§ **Exercise objective**:
Output the full listing below exactly, without the pictures.
━━━━━ Record excerpts ━━━━━
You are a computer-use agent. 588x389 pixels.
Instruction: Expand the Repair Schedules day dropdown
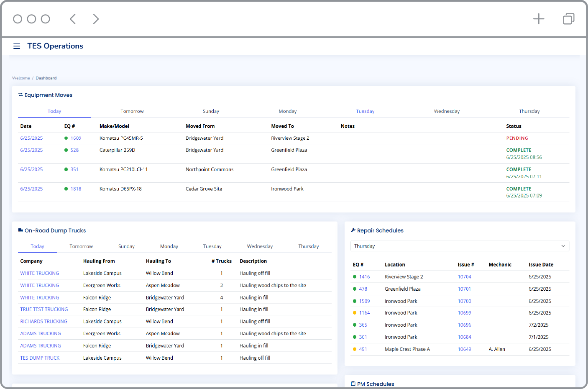click(x=459, y=246)
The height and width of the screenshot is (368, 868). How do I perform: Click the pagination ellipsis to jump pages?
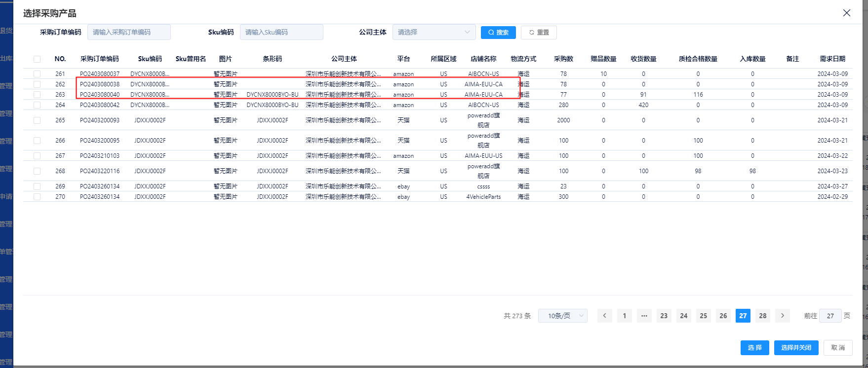pyautogui.click(x=644, y=316)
━━━━━
§ **Answer section**:
You are a computer-use agent. 588x389 pixels.
Instruction: Expand the Repair Schedules day dropdown
click(x=459, y=246)
The height and width of the screenshot is (368, 868). How do I perform: Click the pagination ellipsis to jump pages?
pyautogui.click(x=644, y=316)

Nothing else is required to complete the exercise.